* TASK BRIEF *
Find every line in the entries that holds the string "Click" and report it.

* DATA SECTION *

────────────────────────────────────────

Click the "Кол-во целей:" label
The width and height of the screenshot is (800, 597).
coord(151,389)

────────────────────────────────────────

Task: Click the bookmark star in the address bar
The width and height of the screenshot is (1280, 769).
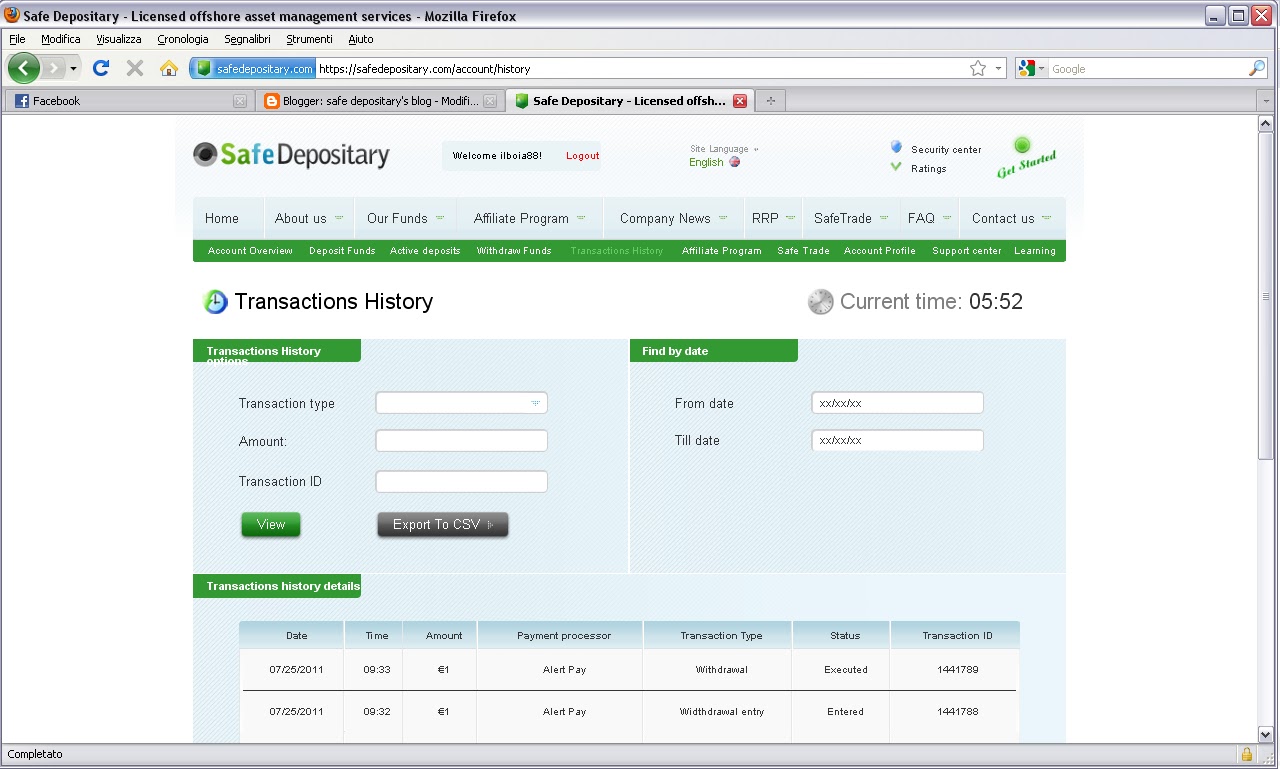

────────────────────────────────────────

* SOLUTION *
Click the "Кол-во целей:" label
Task: Click the bookmark star in the address bar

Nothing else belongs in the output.